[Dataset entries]

**********

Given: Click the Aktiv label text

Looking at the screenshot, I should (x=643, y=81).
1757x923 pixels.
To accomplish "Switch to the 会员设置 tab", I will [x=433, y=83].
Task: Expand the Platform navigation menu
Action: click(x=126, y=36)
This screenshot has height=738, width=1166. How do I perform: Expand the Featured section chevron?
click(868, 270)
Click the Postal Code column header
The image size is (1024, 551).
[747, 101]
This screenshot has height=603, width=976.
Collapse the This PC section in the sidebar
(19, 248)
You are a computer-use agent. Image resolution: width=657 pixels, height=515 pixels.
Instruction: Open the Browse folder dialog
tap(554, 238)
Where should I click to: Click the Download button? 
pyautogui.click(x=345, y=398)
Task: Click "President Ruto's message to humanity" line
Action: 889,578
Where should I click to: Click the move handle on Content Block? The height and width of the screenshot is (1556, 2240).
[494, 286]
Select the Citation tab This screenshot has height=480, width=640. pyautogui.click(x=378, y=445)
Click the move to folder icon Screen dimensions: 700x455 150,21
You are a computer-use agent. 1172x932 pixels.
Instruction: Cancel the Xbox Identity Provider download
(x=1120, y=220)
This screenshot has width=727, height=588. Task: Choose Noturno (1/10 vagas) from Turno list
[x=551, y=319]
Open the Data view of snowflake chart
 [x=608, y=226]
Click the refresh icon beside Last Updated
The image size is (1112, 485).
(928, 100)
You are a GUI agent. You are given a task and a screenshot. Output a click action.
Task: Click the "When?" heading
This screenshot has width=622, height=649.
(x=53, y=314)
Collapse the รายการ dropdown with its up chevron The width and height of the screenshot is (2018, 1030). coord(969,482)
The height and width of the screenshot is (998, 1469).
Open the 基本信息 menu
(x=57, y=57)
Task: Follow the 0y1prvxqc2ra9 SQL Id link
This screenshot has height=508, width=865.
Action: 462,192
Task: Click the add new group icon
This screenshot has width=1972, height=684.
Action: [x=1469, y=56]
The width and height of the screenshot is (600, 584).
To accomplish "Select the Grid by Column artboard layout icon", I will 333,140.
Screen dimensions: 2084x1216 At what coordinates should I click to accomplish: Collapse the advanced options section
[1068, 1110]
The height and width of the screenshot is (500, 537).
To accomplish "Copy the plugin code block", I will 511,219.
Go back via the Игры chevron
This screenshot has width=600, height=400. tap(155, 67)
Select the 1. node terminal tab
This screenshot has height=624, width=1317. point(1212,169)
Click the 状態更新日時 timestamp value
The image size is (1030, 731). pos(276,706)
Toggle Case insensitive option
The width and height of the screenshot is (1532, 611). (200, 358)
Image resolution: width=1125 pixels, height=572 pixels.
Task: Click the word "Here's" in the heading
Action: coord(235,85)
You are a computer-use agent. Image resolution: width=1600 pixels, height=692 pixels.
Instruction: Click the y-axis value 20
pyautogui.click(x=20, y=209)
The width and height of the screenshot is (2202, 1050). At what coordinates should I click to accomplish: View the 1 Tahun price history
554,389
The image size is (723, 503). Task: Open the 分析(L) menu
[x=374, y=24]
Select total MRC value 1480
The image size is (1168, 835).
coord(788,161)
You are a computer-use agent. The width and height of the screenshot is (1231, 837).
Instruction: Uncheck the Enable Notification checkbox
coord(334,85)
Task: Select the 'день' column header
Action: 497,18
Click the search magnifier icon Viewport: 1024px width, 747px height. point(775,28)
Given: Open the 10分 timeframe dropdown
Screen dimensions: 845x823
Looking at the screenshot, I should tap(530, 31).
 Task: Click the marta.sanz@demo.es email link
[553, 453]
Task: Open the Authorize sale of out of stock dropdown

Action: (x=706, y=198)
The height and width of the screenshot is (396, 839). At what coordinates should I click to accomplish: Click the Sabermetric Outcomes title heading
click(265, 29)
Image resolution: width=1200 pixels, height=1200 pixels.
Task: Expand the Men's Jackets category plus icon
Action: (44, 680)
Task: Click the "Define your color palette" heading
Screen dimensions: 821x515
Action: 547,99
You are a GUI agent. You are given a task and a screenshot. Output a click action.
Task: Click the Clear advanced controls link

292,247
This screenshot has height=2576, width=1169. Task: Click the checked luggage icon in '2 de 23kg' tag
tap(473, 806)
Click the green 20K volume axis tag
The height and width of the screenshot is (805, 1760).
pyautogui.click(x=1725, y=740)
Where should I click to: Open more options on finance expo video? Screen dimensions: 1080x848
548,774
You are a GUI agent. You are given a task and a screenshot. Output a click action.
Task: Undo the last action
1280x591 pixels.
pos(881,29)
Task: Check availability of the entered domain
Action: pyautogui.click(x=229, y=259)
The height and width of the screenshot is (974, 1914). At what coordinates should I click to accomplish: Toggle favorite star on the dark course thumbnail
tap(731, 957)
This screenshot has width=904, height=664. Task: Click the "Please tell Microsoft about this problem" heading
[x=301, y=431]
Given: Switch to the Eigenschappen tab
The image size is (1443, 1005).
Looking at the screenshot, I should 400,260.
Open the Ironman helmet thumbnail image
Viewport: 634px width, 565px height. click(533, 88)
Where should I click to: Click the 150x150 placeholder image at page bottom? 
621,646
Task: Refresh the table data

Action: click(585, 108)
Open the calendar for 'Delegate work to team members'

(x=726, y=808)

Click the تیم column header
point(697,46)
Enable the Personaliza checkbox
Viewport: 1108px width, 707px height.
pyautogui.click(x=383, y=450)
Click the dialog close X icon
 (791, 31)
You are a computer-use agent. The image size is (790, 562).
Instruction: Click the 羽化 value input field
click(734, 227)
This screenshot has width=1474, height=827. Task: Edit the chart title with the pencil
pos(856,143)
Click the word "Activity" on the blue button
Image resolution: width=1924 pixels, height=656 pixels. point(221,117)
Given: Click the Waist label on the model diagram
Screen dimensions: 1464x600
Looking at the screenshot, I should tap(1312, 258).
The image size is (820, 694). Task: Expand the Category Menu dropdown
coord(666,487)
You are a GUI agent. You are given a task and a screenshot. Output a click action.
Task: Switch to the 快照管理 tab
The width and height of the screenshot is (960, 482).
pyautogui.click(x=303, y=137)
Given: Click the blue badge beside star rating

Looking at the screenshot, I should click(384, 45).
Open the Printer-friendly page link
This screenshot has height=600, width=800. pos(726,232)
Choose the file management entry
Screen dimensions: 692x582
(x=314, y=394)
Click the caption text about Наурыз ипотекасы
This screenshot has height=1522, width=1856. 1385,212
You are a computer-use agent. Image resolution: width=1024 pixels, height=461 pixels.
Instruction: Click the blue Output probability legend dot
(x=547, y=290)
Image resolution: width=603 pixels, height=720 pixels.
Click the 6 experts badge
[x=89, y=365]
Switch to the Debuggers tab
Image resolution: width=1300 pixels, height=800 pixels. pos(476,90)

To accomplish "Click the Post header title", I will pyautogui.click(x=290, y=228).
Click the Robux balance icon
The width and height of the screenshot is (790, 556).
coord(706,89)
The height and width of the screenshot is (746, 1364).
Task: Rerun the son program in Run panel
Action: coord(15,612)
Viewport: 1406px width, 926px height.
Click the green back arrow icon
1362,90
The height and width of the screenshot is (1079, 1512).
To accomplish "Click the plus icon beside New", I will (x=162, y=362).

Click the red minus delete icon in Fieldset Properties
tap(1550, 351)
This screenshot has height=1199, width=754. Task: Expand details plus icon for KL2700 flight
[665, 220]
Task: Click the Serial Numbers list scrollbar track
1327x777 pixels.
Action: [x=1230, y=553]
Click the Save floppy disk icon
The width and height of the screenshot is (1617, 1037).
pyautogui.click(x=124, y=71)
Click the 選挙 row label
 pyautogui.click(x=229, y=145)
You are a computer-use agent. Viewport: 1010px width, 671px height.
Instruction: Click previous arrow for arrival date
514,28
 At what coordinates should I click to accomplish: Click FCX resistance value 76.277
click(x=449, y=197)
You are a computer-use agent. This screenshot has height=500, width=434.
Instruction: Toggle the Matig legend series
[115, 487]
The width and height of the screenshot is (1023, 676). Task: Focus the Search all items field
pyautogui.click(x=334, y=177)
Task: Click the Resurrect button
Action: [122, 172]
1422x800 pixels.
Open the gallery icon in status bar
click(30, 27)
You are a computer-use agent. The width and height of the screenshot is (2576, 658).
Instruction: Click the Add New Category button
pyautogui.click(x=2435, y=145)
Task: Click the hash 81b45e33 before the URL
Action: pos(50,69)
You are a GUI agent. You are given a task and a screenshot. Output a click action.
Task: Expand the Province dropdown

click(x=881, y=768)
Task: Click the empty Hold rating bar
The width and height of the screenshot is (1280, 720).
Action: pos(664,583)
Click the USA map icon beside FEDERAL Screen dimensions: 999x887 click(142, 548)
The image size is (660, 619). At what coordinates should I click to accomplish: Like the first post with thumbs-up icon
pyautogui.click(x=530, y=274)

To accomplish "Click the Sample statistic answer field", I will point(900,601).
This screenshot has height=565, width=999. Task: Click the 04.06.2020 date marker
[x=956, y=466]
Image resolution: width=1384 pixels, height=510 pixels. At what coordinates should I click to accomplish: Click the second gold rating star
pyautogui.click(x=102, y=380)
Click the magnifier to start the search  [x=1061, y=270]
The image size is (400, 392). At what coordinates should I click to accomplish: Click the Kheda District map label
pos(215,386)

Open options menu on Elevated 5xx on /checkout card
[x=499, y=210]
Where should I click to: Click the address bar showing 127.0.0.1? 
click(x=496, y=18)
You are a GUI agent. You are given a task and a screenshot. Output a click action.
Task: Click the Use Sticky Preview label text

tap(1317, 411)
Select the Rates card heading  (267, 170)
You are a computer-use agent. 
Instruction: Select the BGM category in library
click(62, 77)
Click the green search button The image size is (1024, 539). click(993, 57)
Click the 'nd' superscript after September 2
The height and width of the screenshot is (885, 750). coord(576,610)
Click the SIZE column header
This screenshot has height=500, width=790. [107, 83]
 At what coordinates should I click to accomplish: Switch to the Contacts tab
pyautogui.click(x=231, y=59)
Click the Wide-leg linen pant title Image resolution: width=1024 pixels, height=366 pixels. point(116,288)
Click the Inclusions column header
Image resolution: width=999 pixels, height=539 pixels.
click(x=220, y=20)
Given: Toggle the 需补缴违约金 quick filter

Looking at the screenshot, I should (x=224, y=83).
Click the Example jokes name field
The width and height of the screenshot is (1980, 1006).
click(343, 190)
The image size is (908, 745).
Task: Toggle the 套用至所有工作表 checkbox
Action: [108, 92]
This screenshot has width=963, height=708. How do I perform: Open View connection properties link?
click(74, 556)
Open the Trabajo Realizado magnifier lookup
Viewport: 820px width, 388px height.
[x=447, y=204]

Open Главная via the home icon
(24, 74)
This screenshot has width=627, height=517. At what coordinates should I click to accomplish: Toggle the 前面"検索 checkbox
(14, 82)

**********

Please find every line in the records that contains the word "computer", and copy it out.

### Exercise answer:
You are a computer-use agent. Image resolution: width=657 pixels, height=515 pixels.
You are a computer-use agent. 1172x932 pixels.
You are a computer-use agent. Image resolution: width=1600 pixels, height=692 pixels.
You are a computer-use agent. The width and height of the screenshot is (1231, 837).
You are a computer-use agent. The image size is (790, 562).
You are a computer-use agent. Image resolution: width=1024 pixels, height=461 pixels.
You are a computer-use agent. Viewport: 1010px width, 671px height.
You are a computer-use agent. This screenshot has height=500, width=434.
You are a computer-use agent. The width and height of the screenshot is (2576, 658).
You are a computer-use agent. 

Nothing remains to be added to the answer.